Anaya sonrió, asintiendo con la cabeza en señal de acuerdo mientras finalmente lo soltaba del abrazo.
Sin perder otro momento, Rhys se puso de pie. Aunque su cuerpo todavía estaba débil, la determinación llenaba sus pasos mientras se dirigía hacia el arroyo cercano. Se agachó cerca del borde, sus ojos escaneando el agua en busca de señales de movimiento. Sus primeros intentos fueron torpes debido a su brazo herido, pero pronto logró atrapar algunos peces usando un palo afilado que fabricó cerca.
Regresando triunfante, dejó los peces y comenzó a recoger leña. Con manos expertas, encendió un pequeño fuego usando el pedernal de su cinturón. Las llamas prendieron rápidamente, y comenzó a asar los peces; el aroma de la carne fresca pronto flotaba en el aire.
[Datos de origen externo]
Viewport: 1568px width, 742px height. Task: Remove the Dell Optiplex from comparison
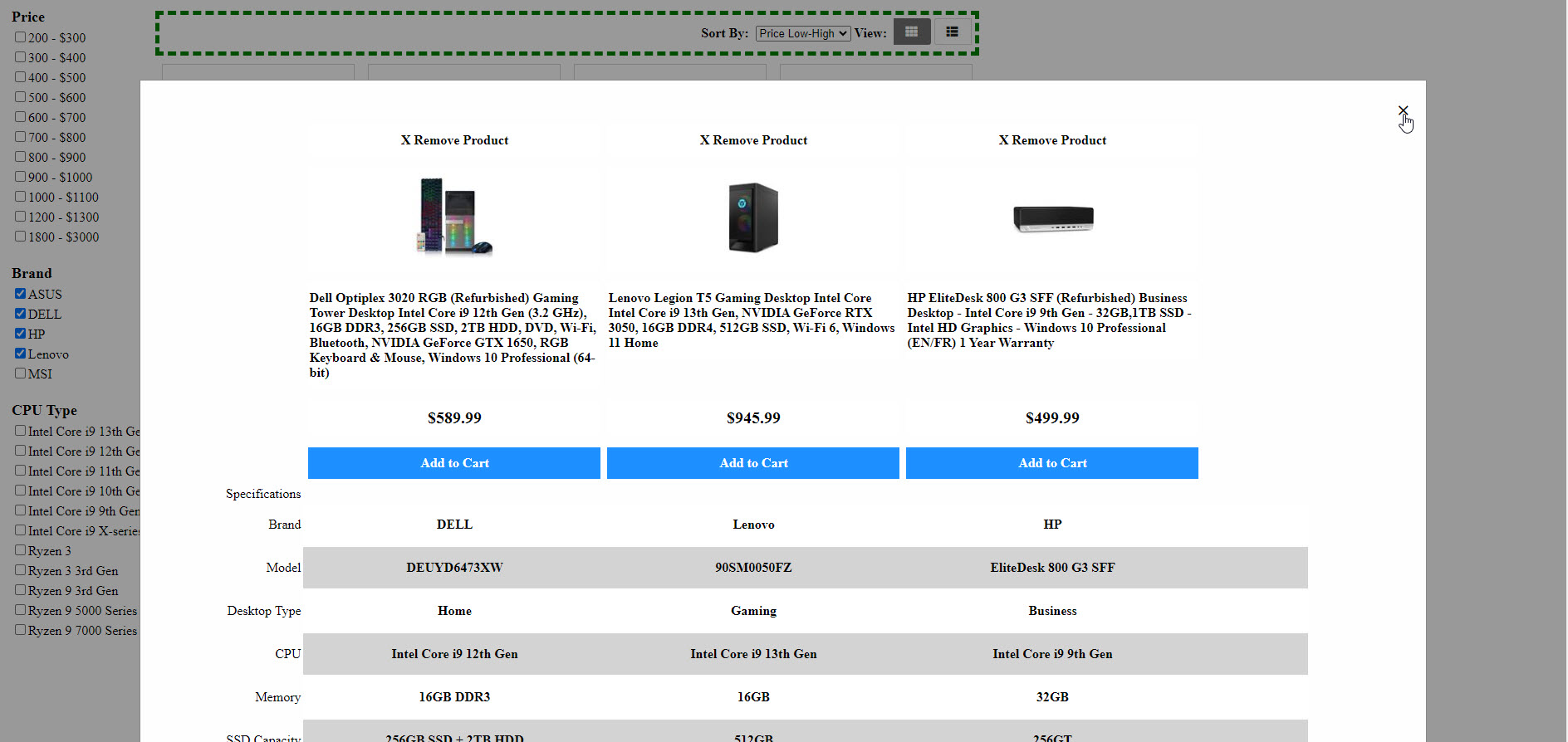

Cuando los peces estuvieron listos, le entregó uno a Anaya. Ella lo aceptó con ambas manos, dándole un mordisco casi de inmediato.
«Todavía cocina igual», pensó Anaya para sí misma, saboreando el gusto. El calor de la comida se extendió por su pecho. «Su cocina sigue siendo de primera clase, igual que antes».
Rhys tomó asiento a su lado y después de un momento de cómodo silencio, alcanzó su espalda una vez más y escribió…
—Deberíamos apresurarnos y marcharnos. Los guardias que se quedaron atrás podrían haber herido o incluso derrotado a algunos de los hombres de la reina, pero no tengo duda de que ha enviado más a estas alturas.
Anaya asintió de nuevo, su expresión seria ahora. Tragó el último bocado de su pescado y se puso de pie.
—Entonces vámonos —escribió ella con firmeza—. Antes de que sea demasiado tarde.